WHAT THE TASK REQUIRES
Rewrite the records from the line that has "Click the Operating" through the line that has "[x=58, y=204]", replacing "Click" with "Select" and changing nothing else.

STORED ROWS
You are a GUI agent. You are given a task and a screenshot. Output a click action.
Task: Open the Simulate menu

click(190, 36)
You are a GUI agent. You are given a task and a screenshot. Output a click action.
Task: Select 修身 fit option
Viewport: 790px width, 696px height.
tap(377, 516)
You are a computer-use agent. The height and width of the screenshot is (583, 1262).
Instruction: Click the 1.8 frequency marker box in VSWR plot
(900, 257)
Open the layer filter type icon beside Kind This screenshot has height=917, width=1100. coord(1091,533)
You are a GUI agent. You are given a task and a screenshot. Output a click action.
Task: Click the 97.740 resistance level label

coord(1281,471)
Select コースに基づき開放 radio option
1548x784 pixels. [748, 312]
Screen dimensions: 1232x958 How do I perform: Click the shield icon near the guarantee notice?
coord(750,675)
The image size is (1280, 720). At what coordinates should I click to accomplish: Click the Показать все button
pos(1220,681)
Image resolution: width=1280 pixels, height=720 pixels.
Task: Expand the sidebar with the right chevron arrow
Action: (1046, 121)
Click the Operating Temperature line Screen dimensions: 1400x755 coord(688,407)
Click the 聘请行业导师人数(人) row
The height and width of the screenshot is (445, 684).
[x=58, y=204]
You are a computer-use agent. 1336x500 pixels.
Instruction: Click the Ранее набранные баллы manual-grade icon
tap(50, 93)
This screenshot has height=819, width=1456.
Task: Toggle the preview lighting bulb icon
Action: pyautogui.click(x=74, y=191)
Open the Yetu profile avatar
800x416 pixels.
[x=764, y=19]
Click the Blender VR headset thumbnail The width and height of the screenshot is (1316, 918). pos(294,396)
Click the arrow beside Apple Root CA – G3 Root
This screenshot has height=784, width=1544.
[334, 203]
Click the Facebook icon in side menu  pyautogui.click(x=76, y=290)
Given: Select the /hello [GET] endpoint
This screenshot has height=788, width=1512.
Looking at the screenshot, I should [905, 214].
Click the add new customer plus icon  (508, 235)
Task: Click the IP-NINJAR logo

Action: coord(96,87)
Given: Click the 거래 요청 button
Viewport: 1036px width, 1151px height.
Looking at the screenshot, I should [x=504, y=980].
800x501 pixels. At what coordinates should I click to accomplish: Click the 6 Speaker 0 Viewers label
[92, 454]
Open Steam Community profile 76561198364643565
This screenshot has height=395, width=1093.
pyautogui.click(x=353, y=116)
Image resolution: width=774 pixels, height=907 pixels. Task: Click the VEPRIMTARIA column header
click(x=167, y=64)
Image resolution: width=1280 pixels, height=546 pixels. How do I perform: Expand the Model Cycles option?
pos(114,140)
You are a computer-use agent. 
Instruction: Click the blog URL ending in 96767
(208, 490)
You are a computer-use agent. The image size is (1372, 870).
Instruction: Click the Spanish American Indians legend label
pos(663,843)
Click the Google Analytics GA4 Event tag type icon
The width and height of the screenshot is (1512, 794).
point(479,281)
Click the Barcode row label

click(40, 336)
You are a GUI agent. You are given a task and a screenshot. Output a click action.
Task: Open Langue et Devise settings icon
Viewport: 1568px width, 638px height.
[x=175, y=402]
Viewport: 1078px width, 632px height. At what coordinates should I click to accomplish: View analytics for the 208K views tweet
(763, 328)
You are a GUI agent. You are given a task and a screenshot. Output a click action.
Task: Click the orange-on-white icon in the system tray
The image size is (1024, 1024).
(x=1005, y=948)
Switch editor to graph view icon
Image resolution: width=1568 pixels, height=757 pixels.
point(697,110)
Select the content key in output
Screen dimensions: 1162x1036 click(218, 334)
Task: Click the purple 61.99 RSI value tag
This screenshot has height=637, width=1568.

OUTPUT FOR THIS EXERCISE
Select the Operating Temperature line Screen dimensions: 1400x755 coord(688,407)
Select the 聘请行业导师人数(人) row
The height and width of the screenshot is (445, 684).
[x=58, y=204]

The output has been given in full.